Ketika ada tawaran dari pamanku untuk bekerja di negeri Jiran; dengan semangat penuh bakti, aku menawarkan diri. Kata omku dengan dialek Kupang-nya yang khas "u tau jalan sa, soal manyangkut surat-surat dan lain-lain, om yang ator". Ketika itu aku sangat bahagia mendengar kalimat ini. Seolah-olah dahaga baktiku pun terpuaskan. Kepalaku jadi penuh dengan ide tuk mencipta bahagia bagi keluargaku. Seminggu kemudian, aku berangkat dari kampung halamanku yang terletak di kaki gunung Mutis: gunung tertinggi di pulau Timor.
Bonleu. Itulah nama kampung halamanku. Bonleu merupakan salah satu Desa di kecamatan Mollo Utara. Seharusnya, Bonleu masuk dalam wilayah administratif Kecamatan Miomafo Barat. Sebab, secara geografis lebih mudah diakses melalui Eban, ibukota kecamatan Miomafo Barat. Jaraknya dari Eban kurang lebih 10 kilometer.
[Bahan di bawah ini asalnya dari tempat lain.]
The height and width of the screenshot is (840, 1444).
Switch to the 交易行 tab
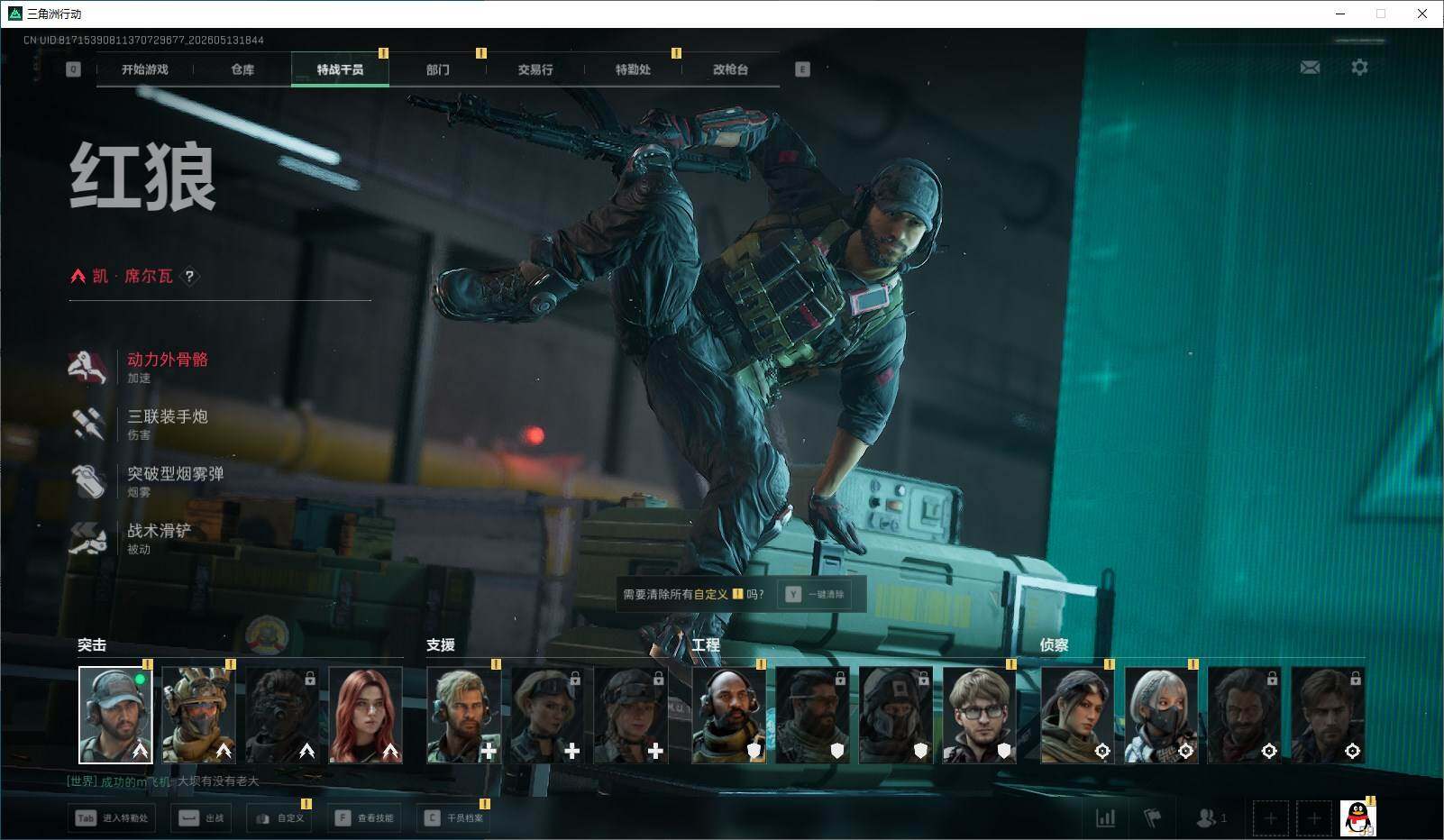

Akan tetapi, yang menjadi pertanyaanku hingga saat ini, mengapa Bonleu masuk dalam wilayah kecamatan Mollo Utara? Padahal jarak tempuhnya 50 kilometer dari ibu kota kecamatan. Terpencil. Terpinggirkan. Tetapi, subur. Berlimpah hasil komoditi. Itulah diksi yang tepat untuk membahasakan kondradiksi di kampung halamanku. Kesuburan bersahabatkan kemiskinan. Naif bukan. Ironis lagi. Di tengah kelimpahan hasil bumi, anak-anak tak dapat menggapai pendidikan tinggi. Salah satu di antara anak-anak itu adalah aku yang akhirnya karena keterbatasan ekonomi, memilih untuk bekerja di negeri Jiran.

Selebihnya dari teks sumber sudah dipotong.